The full committee Thursday reviewed detailed scoring done by the site review subcommittee in four categories - location, geometry, community benefit and site costs - and even after changing some scores, the former school rose to the top of the list of 12 finalist sites.
"There are a lot of variables we can't nail down," Chairman David Eggleston said of the proposed final ranking.
For example, a privately owned site might not be available. The city might have other plans for a city-owned site and neighbors "might erupt violently" to a particular site, he said.
The committee is supposed to present its final report to the City Council on March 3, but Eggleston said the group would not be ready by that date. Committee members will write a formal report to be presented to the council later in March.
At the start of the meeting, Eggleston said even at this late date, a new site was submitted to the committee - land owned by the American Legion on Route 12 in the Laurel Hill section of the city. Eggleston referred the property to the site review committee for consideration, but the committee went forward with its final rankings Thursday without including that property.

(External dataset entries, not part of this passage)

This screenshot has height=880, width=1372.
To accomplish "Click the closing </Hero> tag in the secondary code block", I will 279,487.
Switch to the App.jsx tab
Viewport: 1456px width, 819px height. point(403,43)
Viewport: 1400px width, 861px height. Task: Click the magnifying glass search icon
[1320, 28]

Also at the end of the ranking review, former Alderman H. Tucker Braddock, not a committee member, asked to speak to clarify the ranking of property at 28 N. Thames St., owned by Thayer's Marine & RV. The site received a low ranking because it is in a floodplain, but Braddock said a project could incorporate an elevated design that puts the building above the floodplain.
Eggleston said that would be one variable the City Council could consider in its review of the committee's final report and rankings.

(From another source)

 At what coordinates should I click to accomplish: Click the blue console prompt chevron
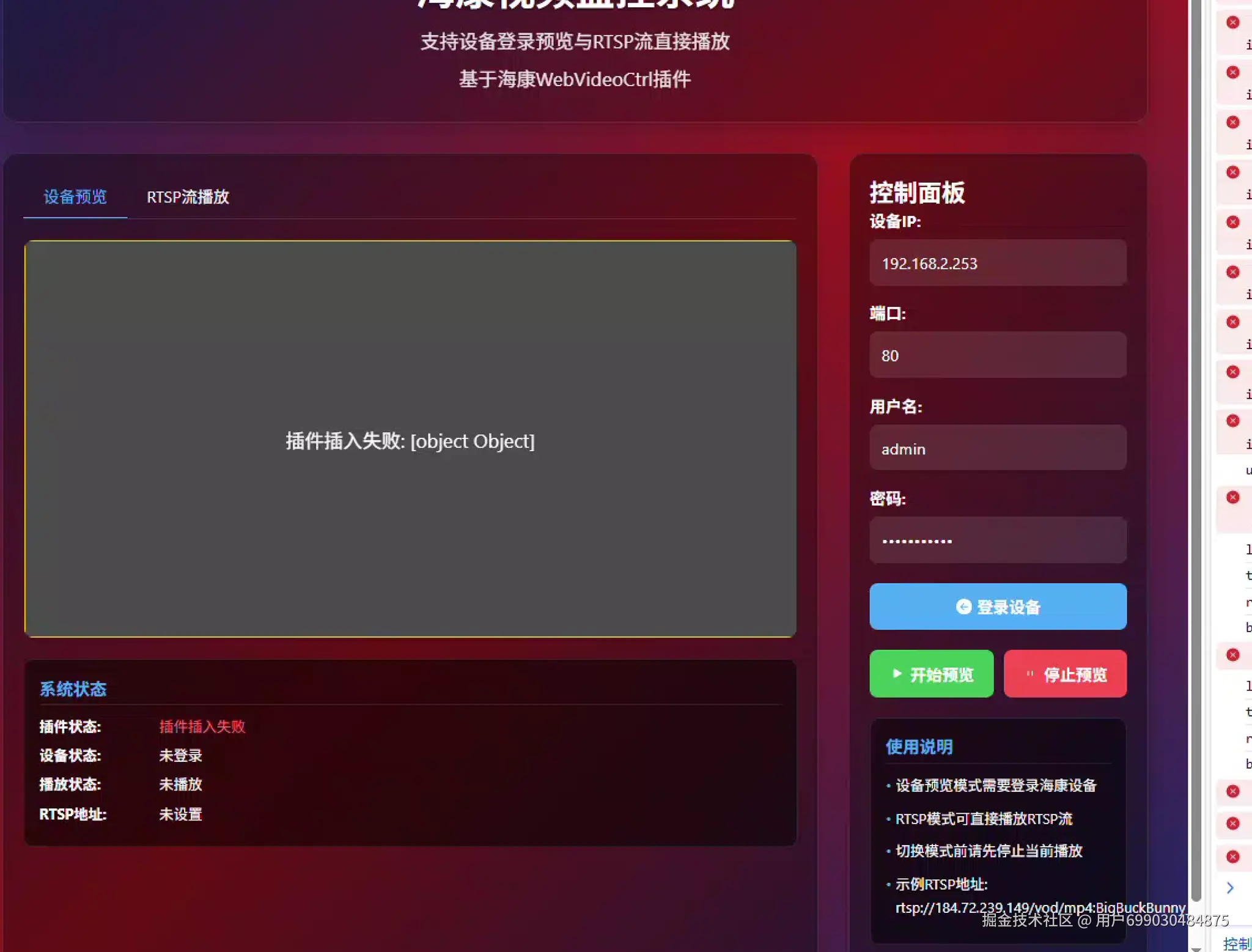1230,888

The former Buckingham School site ranked high in criteria such as access to major roadways, low site costs, site size and proximity to major population centers. The former Buckingham School site scored lower on the criteria of eliminating a blighted or derelict building, because the school building has been razed and the station would be built on the now-vacant property. But the low score on that one criteria did not affect the overall ranking.

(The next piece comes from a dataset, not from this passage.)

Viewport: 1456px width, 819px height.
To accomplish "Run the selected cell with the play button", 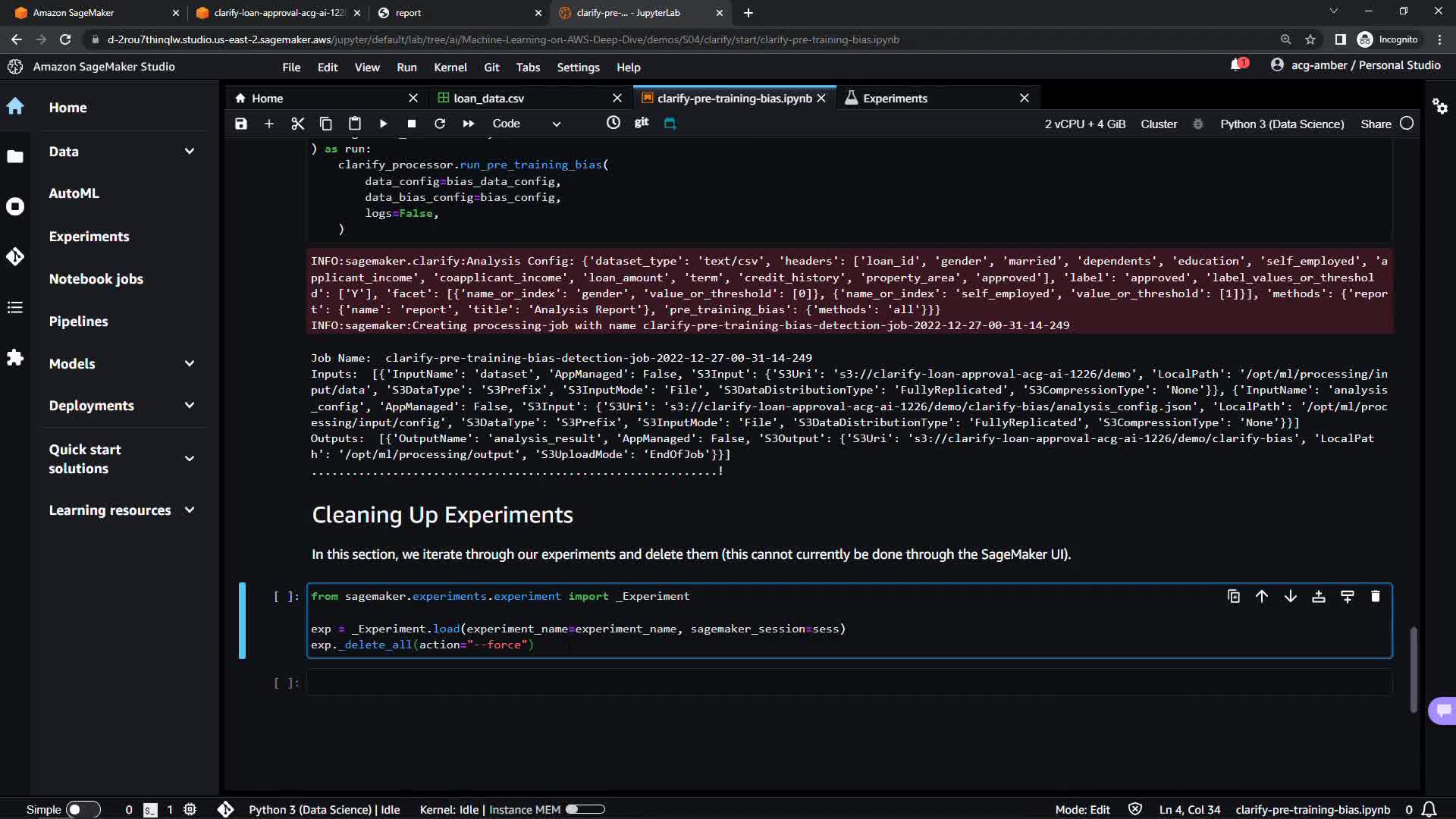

The committee also rejected a concept of renovating the existing police station, because the site is too small and a combination renovation and new construction project there either would require finding a temporary site for the station during construction or a phased project.
The committee will meet again at 5 p.m. Thursday, when the committee also hopes to have a date when it will present the final report to the City Council.
Eggleston said the committee also hopes to address the "sense of urgency" in the need for a new station. He said the police department is operating in a situation that soon will become untenable. But at the same time, "we do want to do this right and take our time."